Quayle was Vice President of the United States from January 1989 to January 1993. After leaving office he has worked as a consultant, author and public speaker.

Henry S. Rowen

Rowen is a professor of public policy and management emeritus at Stanford University’s Graduate School of Business and a fellow at the Hoover Institution. He was assistant secretary of defense for international security affairs at the U.S. Department of Defense from 1961 to 1964 and 1989 to 1991.

James R. Schlesinger

Schlesinger divides his time between the Center for Strategic and International Studies, where he serves as counselor, and the investment banking firm Lehman Brothers, where he serves as senior advisor. He has served as director of the Central Intelligence Agency, Secretary of Defense and Secretary of Energy.
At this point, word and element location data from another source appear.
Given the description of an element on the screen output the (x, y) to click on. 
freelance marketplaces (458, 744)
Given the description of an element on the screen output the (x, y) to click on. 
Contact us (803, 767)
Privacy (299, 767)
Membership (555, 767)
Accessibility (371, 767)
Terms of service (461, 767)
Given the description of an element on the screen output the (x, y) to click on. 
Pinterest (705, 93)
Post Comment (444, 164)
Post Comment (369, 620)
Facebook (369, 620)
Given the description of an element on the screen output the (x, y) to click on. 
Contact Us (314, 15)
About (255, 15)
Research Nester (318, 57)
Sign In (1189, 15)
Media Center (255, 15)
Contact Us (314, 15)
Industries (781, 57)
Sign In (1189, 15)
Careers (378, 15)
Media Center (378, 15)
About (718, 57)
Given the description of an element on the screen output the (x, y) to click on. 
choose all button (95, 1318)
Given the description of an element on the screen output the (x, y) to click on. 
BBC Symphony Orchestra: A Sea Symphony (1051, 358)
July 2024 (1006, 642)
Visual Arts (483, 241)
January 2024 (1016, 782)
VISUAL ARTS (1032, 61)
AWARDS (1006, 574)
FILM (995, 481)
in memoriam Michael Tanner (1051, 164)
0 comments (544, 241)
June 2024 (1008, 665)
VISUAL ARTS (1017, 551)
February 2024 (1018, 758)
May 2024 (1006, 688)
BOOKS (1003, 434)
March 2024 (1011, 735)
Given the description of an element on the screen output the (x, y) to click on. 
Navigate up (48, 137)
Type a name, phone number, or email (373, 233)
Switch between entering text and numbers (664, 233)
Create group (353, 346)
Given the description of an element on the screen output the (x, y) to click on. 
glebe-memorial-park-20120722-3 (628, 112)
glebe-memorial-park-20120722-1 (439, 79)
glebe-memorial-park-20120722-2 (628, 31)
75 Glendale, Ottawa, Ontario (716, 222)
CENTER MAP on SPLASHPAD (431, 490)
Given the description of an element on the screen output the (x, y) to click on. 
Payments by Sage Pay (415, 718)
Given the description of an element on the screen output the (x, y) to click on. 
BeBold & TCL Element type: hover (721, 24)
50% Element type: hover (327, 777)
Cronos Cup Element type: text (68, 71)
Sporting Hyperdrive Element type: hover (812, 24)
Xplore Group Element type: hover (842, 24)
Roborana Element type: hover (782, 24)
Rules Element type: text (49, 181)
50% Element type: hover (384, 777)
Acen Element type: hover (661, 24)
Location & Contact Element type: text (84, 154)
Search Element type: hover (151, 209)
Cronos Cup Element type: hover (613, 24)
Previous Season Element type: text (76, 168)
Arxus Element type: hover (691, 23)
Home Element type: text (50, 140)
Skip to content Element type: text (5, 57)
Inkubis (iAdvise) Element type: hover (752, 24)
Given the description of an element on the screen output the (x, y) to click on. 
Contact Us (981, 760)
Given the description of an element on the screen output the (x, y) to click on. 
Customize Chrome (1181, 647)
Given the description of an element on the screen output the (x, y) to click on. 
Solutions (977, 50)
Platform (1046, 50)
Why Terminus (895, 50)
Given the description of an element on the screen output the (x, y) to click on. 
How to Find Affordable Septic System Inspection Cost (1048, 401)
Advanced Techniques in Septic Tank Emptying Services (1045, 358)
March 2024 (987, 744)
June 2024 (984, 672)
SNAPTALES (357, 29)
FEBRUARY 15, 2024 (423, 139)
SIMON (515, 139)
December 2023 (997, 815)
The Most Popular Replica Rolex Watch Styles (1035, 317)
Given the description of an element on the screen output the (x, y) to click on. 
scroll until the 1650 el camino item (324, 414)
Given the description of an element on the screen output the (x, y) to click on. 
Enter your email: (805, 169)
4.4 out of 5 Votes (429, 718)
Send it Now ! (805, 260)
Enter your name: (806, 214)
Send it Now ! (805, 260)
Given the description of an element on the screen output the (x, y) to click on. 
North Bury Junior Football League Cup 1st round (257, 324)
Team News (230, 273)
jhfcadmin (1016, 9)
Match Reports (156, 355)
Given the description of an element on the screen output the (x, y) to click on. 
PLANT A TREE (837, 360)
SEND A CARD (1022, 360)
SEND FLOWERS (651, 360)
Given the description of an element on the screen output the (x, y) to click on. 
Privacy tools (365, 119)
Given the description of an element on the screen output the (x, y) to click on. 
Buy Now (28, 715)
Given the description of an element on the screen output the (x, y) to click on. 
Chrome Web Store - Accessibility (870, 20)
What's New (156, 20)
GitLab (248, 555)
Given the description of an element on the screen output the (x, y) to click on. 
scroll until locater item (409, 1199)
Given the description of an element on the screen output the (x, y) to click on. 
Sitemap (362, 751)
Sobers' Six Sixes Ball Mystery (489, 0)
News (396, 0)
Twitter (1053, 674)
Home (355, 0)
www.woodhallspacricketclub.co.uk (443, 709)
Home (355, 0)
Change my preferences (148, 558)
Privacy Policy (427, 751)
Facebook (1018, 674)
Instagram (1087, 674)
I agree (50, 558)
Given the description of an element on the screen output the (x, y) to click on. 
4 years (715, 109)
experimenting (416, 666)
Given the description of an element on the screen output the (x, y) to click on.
General (Ret.) Jack Sheehan

Sheehan joined Bechtel in 1998 after 35 years in the U.S. Marine Corp. He is currently a senior vice president and partner and responsible for the execution and strategy for the region that includes Europe, Africa, the Middle East and Southwest Asia. The four-star general served as NATO’s Supreme Allied Commander Atlantic and Commander in Chief, U.S. Atlantic Command before his retirement in 1997.

Kiron K. Skinner

Skinner is an assistant professor of history, political science and public policy at Carnegie Mellon University. She is the W. Glenn Campbell research fellow at the Hoover Institution.

Walter B. Slocombe

Slocombe is an attorney for the Washington, D.C. office of Caplin & Drysdale. He has worked for the Department of Defense as principal deputy assistant secretary of defense in international security affairs from 1979 to 1981 and as under secretary of defense for policy from 1994 to 2001.

Hal Sonnenfeldt

Sonnenfeldt is director of the Atlantic Council of the United States, a trustee at Johns Hopkins University and a guest scholar at the Brookings Institution. He was a counselor at the State Department from 1974 to 1977.

Ruth Wedgwood

Wedgwood is a professor of law at Johns Hopkins University, School of Advanced International Studies and at Yale University Law School. She is a senior fellow at the Council on Foreign Relations as an expert in international organizations and law.

Chris Williams

Williams, who served as a special assistant for policy matters to Defense Secretary Donald Rumsfeld after having been in a similar capacity for Senator Trent Lott (R-Miss.), joined Johnston & Associates after leaving the Pentagon. He is a registered lobbyist.

Pete Wilson

Pete Wilson is a distinguished visiting fellow at the Hoover Institution. He was the governor of California from 1991 to 1999 and a Senator from 1983 to 1991.

James Woolsey

Woolsey joined Booz Allen Hamilton as a vice president in July 2002. He is also a Principal of the Paladin Capital Group, and a Member of Paladin’s Homeland Security Fund Investment Committee. A former CIA director from 1993 to 1995, he has also practiced law for 22 years as a partner of Shea & Gardner in Washington, D.C. Woolsey has held high-level positions in two Republican and two Democratic administrations.